1. Text, Chapter 7, problem 6

2. Text, Chapter 7, problem 12

3. The frequencies important for voice communication range up to 4000 Hz. (The audiospectrograms of Figure 6-12 extend from 0 to 8 kHz on the vertical - unmarked, tsk tsk - scale; note that the important formants do not extend above 4 kHz, i.e. halfway to the maximum).

  1. At what rate should you sample a voice signal for digital reproduction of this frequency range?
  2. Next, the sampled signal is quantized. 255 amplitudes turn out to be sufficient (versus the 65536 amplitude steps on a CD, see p. 212 -- voice needs not nearly as much "fidelity" as music!) How many binary bits are needed?
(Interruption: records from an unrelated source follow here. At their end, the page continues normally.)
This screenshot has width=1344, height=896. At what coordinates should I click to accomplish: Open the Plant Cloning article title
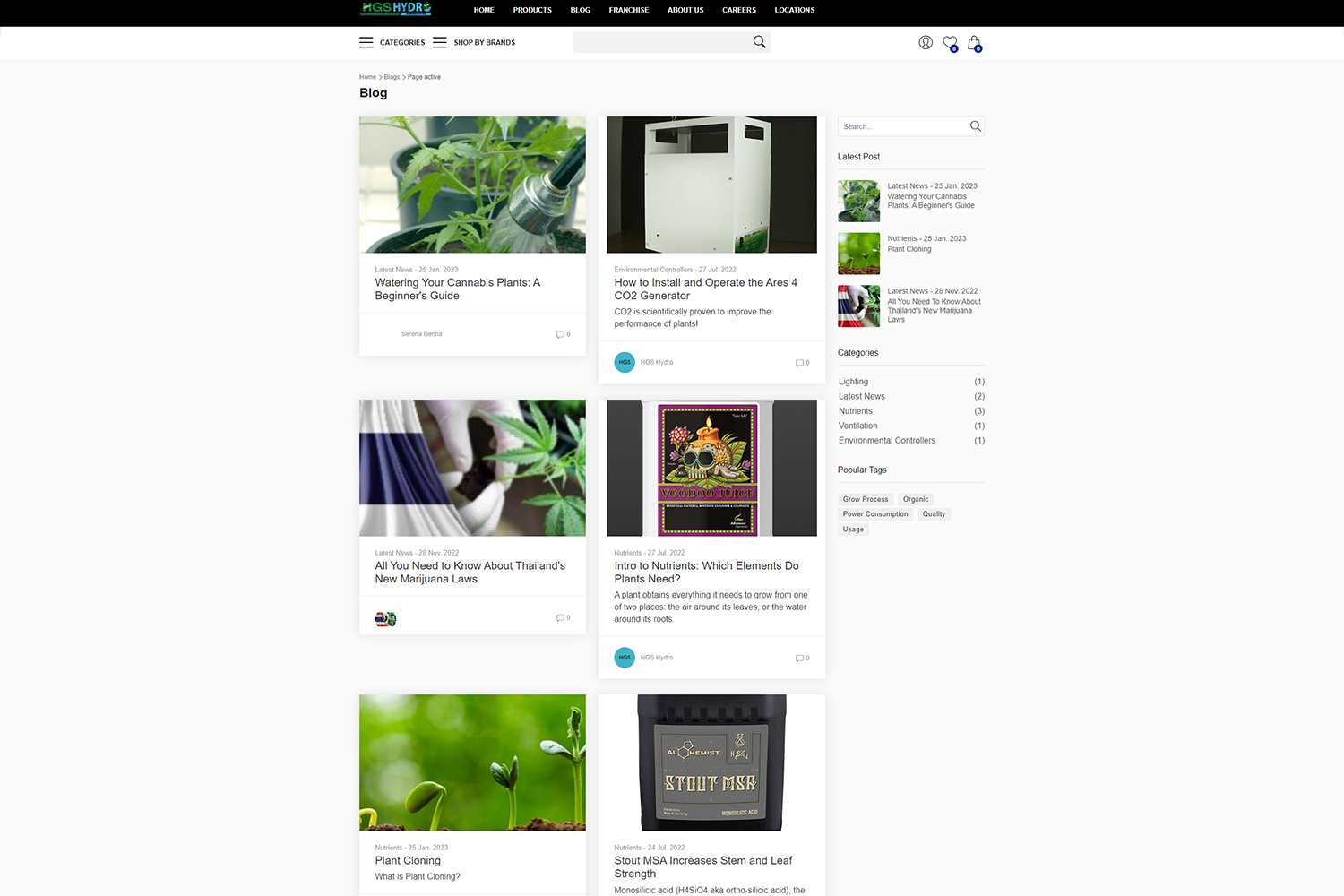click(408, 860)
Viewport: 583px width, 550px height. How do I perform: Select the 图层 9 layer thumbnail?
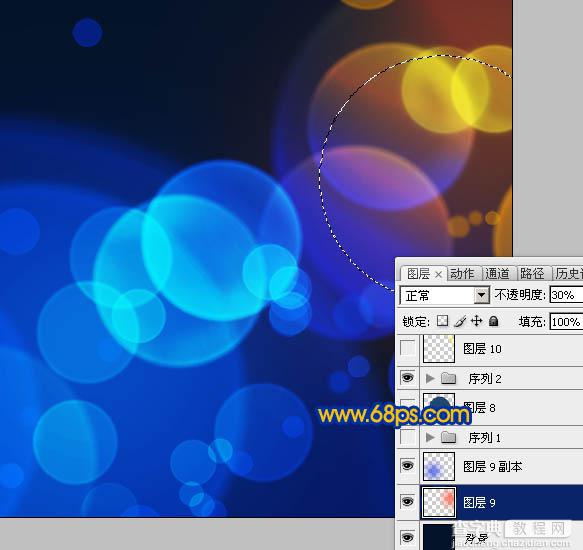click(x=439, y=502)
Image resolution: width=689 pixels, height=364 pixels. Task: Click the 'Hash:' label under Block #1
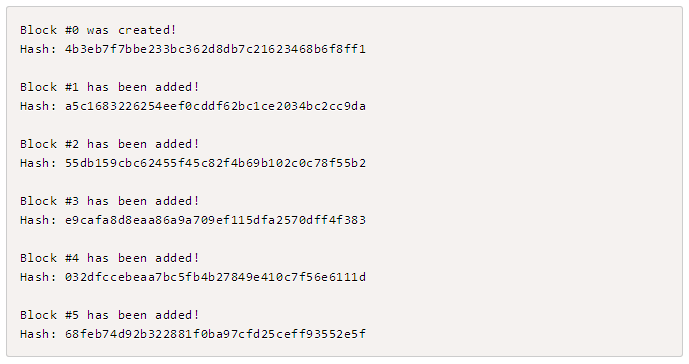[x=39, y=106]
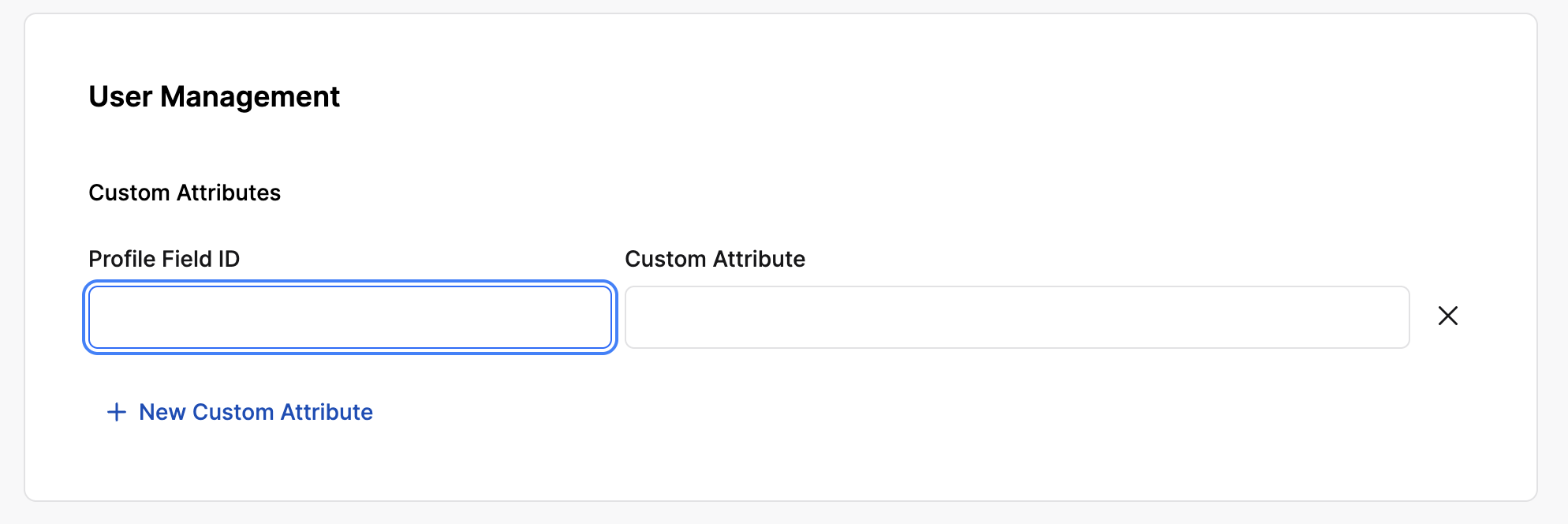The image size is (1568, 524).
Task: Place cursor in the Custom Attribute input
Action: point(1016,316)
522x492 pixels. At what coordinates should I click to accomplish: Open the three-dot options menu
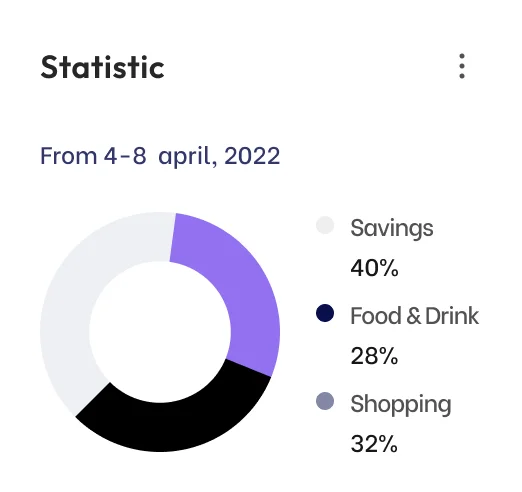(x=462, y=66)
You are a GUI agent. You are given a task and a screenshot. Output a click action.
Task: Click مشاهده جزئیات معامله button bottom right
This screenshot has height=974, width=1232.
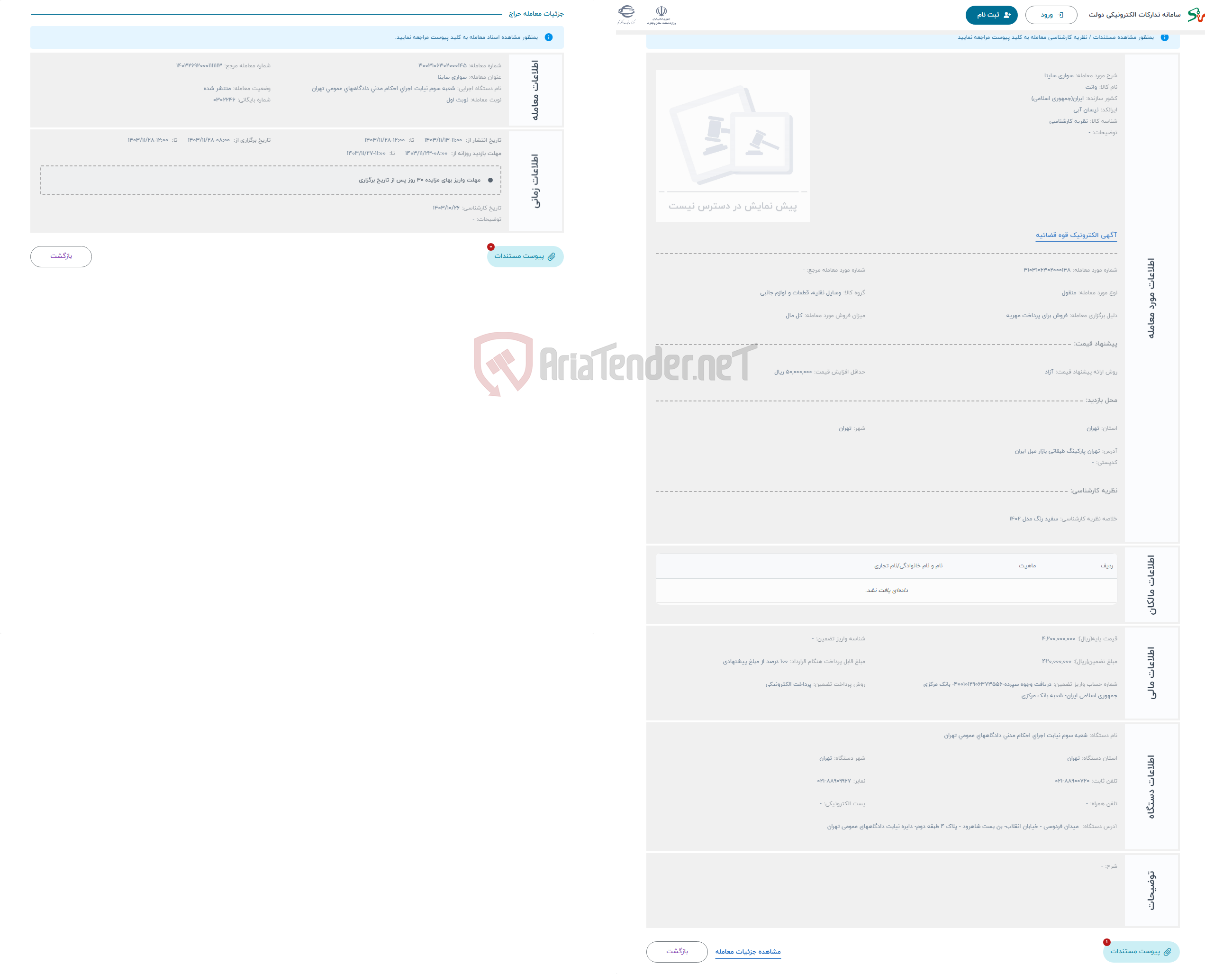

This number of binary bits is called a "word".
  3. So, what is the number of bits per second (b/s) that need to be transmitted?
  4. A "T-1 line" transmits 1.44 Mb/s. How many "voice circuits" can it carry simultaneously (for example, by sequentially transmitting one word at a time from each voice circuit)?
  5. What is the name for the process of transmitting several individual signals over a common path?

4. Try your hand at file compression. You will pattern this after the example found in Howstuffworks.

  1. Find more redundancies in that example by including parts of words* and word combinations. For example, "what you" can be one dictionary unit, say number 3, and you would write "what your" as 3r. To how small a number of units can you compress the 79-unit sentence? Remember to count spaces and punctuation marks in the sentence, but in the dictionary only if they are part of the definition: you would write the dictionary entry as "3what you" and count that as 9 units.
  2. Now you choose a somewhat longer sentence (a saying that rhymes is a good choice) and show how to compress it. Your dictionary may contain parts of words ("the rain in Spain ..." would have an entry "ain"), but you'll find short ones have to occur many times to make a dictionary entry worth while.
*words of normal speech, written in letters, not words in the sense of the previous problem.